Hi, everyone! This is my first BSG fic, set between "The Ties That Bind" and "Escape Velocity." Love to lolcat202 for being my sounding board.
Enjoy!
Laura grunted when Bill's dog tags bounced off her nose, and buried her face further into their shared pillow when he husked an apology. That morning, she had cut off what remained of her hair, and while almost four years on the run for the survival of humanity kept her emotionally stringent, the first icy bite of her glasses balanced on top of her bare scalp had been enough to tip the scales. After helping her boss situate her wig in the Admiral's quarters, Tory promised to find Laura some scarves to wear in private.

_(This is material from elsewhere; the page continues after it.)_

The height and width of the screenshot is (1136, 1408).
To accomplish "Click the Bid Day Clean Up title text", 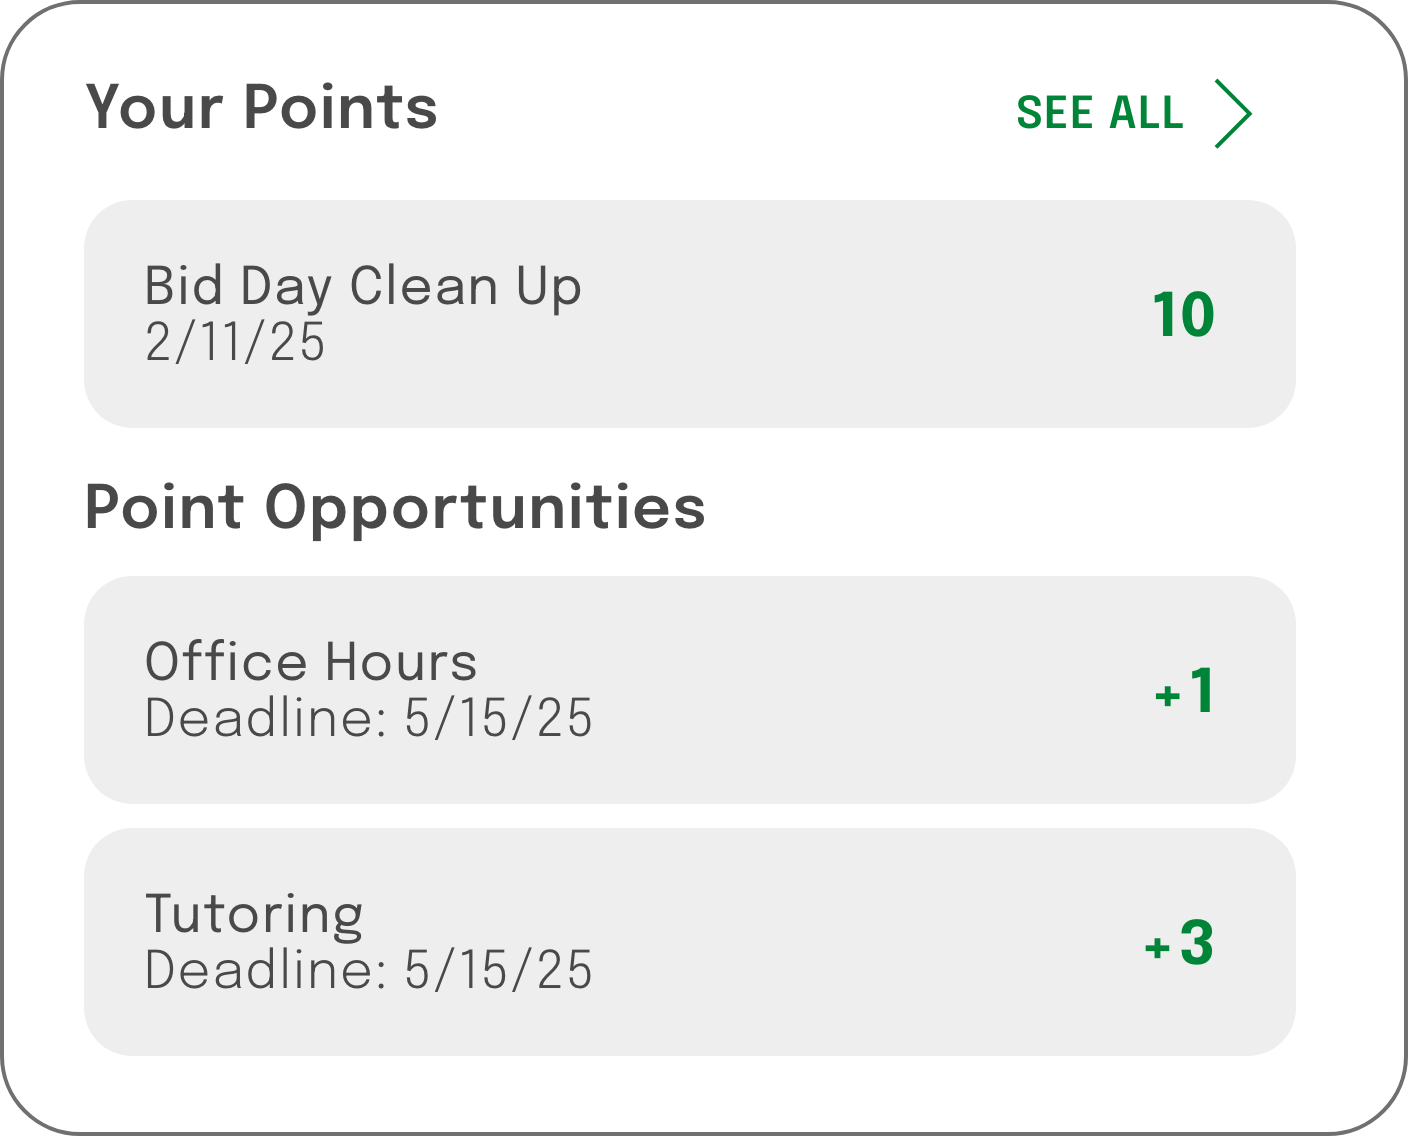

When Bill kissed the back of her head, however, Laura's closed eyes overflowed, and she drew a shaky breath. Damn this man and his need to adore her failing body, to make her feel precious and beautiful after she sheared off a chunk of her femininity. And she couldn't reject him, even after their fight still stung like a slap, even knowing how much more it would hurt Bill to care about yet another ephemeral person. No, even when her body ached from the poison lengthening her life, being cherished by Bill felt…good.
"How was your day?"
Bill's voice sent ripples through Laura's consciousness, but she didn't open her eyes. Her day. She could not recall a single bearable second of her day. She dealt with the new cocktail of Lee Adama's political strategy—resentment, condescension, and a splash of the most recent, spicy ingredient, pity—fallout from Bill's indulgence of Kara's fantasy, Zarek's useless frakking gavel, a particularly nasty bout of treatment, and the fragility of her own mortality.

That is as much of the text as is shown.